The association between edentulism and progress of multimorbidity over 12 years among older American adults.

TitleThe association between edentulism and progress of multimorbidity over 12 years among older American adults.
Publication TypeJournal Article
Year of PublicationForthcoming
AuthorsMira, R, Newton, JT, Sabbah, W
JournalCommunity and Dental Health
ISSN Number0265-539X
KeywordsAging, edentulism, Longitudinal Studies, multimorbidity, Nutrient Intake

OBJECTIVES: To examine the relationship between edentulism and the progress of multimorbidity, and the role of nutritional intake and behaviours among older Americans.

METHODS: We used 7 waves (2006-2018) of the Health and Retirement Study, a longitudinal survey of older Americans (number included in analysis 2,224). Edentulism was assessed in 2006 and 2012. Multimorbidity was indicated by 5 self-reported conditions: diabetes, heart conditions, lung diseases, cancer, and stroke.
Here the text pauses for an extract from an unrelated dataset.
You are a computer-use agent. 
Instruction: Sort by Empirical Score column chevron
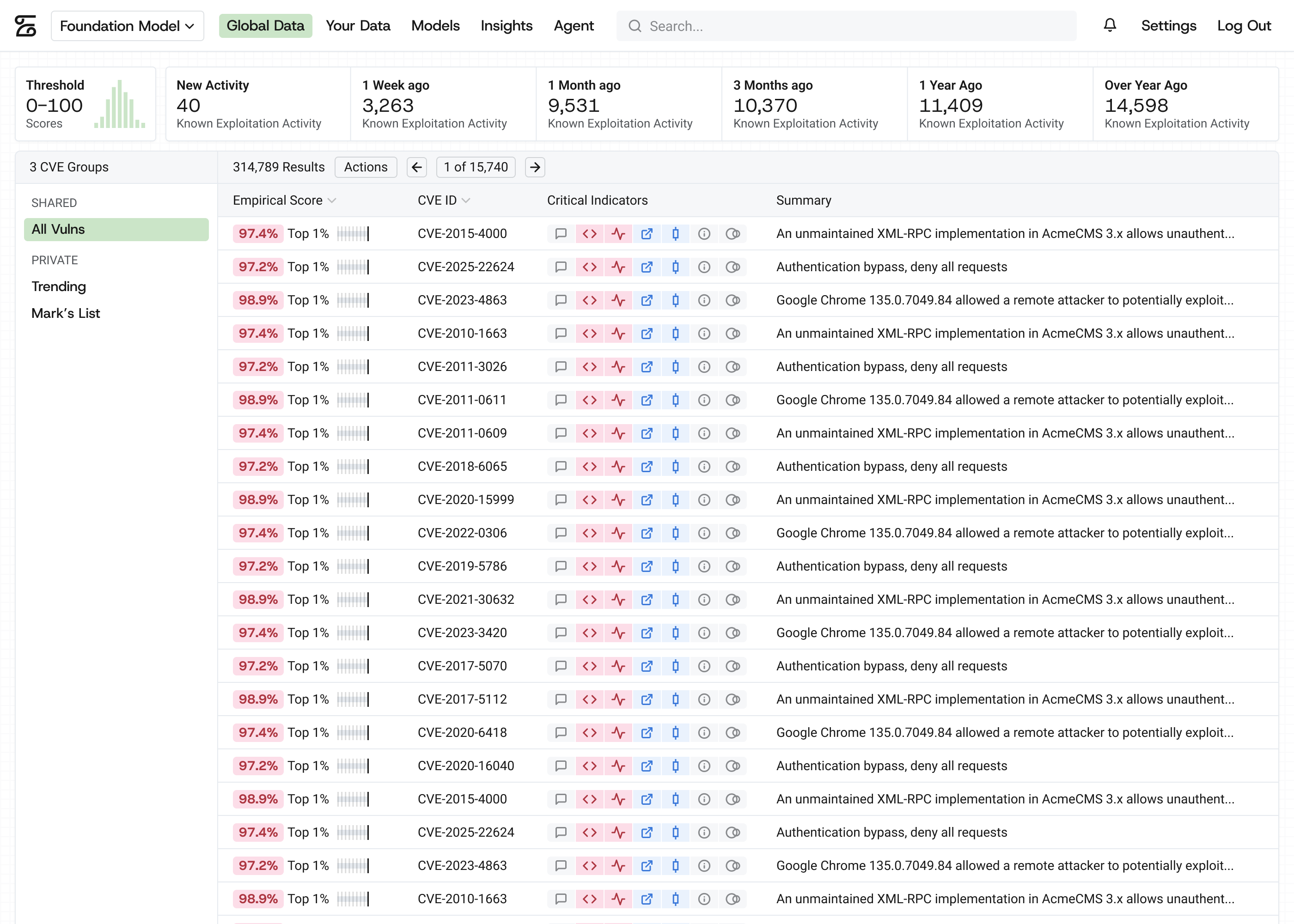tap(332, 200)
Behavioural factors were smoking, excessive alcohol consumption, physical activity, and body mass index. Nutritional intake was calculated by summing 10 nutrients (Protein, Vitamins C, D, B12, E, Calcium, Zinc, Polyunsaturated fatty acids, Folate and ß- carotene). Multilevel models for analysis of longitudinal data were used to assess the association between change in repeated measures of multimorbidity (between 2006 and 2018) and edentulism (2006) adjusting for nutritional intake, behavioural and socioeconomic factors.
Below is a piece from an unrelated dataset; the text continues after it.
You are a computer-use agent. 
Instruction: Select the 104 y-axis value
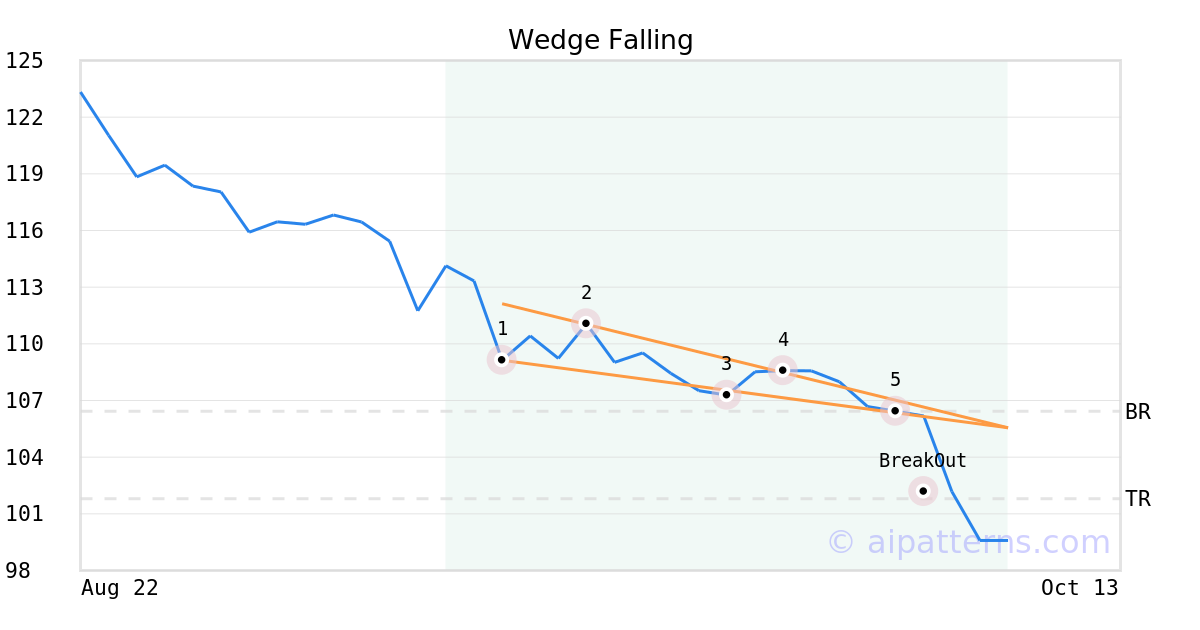(x=24, y=458)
RESULTS: Participants who were edentate in 2006 and 2012 had higher rate-ratios (RR) for change in multimorbidity between 2006 to 2018 (RR: 1.29 and 1.28, respectively). After adjusting for socioeconomic factors, total nutrients and behavioural factors, these RR attenuated to 1.12 (95%CI: 1.06, 1.18) and 1.10 (95%CI: 1.05, 1.16), respectively. Total nutrition was negatively associated with progress of multimorbidity, but after adjusting for socioeconomic and behavioural factors the association became insignificant. Total nutrients rates in 2013 were significantly lower among those who were edentate in 2006 and 2012.

CONCLUSION: There was a longitudinal association between edentulism and progress of multimorbidity. The relationship appeared to be mediated be behaviours and nutrition.